According to World Health Organization database list of top 10 causes of death is arranged in all over the world.  Causes includes Accidents, diseases and infections.

10. Road traffic accidents

1.21 millions deaths

2.1% of deaths

Human factors in accidents include all factors related to drivers and other road users that may contribute to a collision. Examples include driver behavior, visual and auditory acuity, decision-making ability, and reaction speed.

A 1985 report based on British and American crash data found driver error, intoxication and other human factors contribute wholly or partly to about 93% of crashes.

9. Diabetes mellitus

1.26 millions deaths

2.2% of deaths

Diabetes mellitus, often simply referred to as diabetes, is a group of metabolic diseases in which a person has high blood sugar, either because the body does not produce enough insulin, or because cells do not respond to the insulin that is produced.
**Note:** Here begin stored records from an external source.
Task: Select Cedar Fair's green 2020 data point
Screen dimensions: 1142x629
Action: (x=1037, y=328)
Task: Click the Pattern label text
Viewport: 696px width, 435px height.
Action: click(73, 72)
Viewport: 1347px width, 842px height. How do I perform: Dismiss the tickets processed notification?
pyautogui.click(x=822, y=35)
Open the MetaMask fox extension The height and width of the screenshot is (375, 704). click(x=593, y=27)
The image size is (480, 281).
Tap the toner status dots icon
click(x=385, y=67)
This high blood sugar produces the classical symptoms of polyuria (frequent urination), polydipsia (increased thirst) and polyphagia (increased hunger).
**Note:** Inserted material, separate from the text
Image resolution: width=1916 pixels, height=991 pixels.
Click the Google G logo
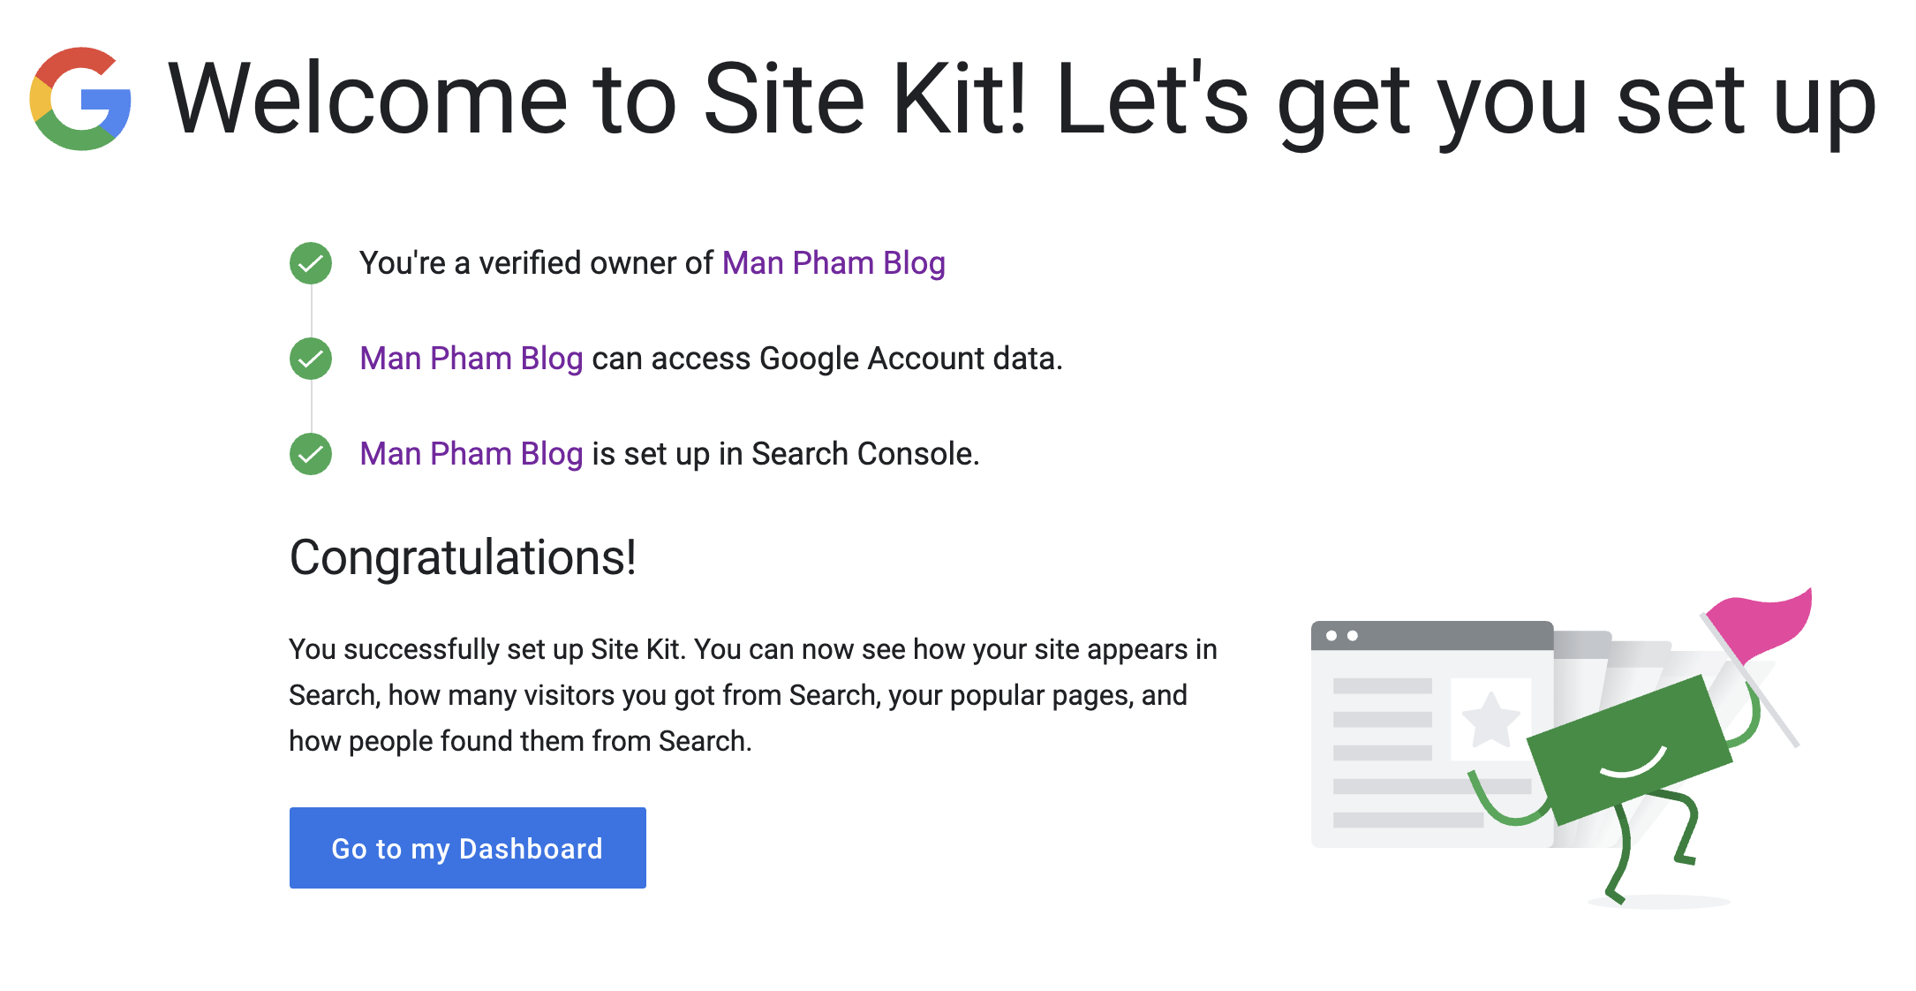point(80,99)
There are three main types of diabetes:

  • Type 1 diabetes: results from the body’s failure to produce insulin, and presently requires the person to inject insulin.
  • Type 2 diabetes: results from insulin resistance, a condition in which cells fail to use insulin properly, sometimes combined with an absolute insulin deficiency.
  • Gestational diabetes: is when pregnant women, who have never had diabetes before, have a high blood glucose level during pregnancy. It may precede development of type 2 DM.

8. Tuberculosis

1.34 millions of deaths

2.4% of deaths

Tuberculosis (TB) is an infection, primarily in the lungs (a pneumonia), caused by bacteria calledMycobacterium tuberculosis. It is spread usually from person to person by breathing infected air during close contact. TB can remain in an inactive (dormant) state for years without causing symptoms or spreading to other people. When the immune system of a patient with dormant TB is weakened, the TB can become active (reactivate) and cause infection in the lungs or other parts of the body. The risk factors for acquiring TB include close-contact situations, alcohol and IVdrug abuse, and certain diseases (for example,diabetes, cancer, and HIV) and occupations (for example, health-care workers). The most common symptoms and signs of TB are fatigue, fever, weight loss, coughing, and night sweats.

7. Trachea, bronchus, lung cancers

1.39 millions of deaths

2.4% of deaths.

Lung cancer is a disease characterised by uncontrolled cell growth in tissues of the lung. If left untreated, this growth can spread beyond the lung in a process called metastasis into nearby tissue and, eventually, into other parts of the body. Most cancers that start in lung, known as primary lung cancers, are carcinomas that derive from epithelial cells. Worldwide, lung cancer is the most common cause of cancer-related death in men and women, and is responsible for 1.3 million deaths annually. The most common symptoms are shortness of breath, coughing (including coughing up blood), and weight loss.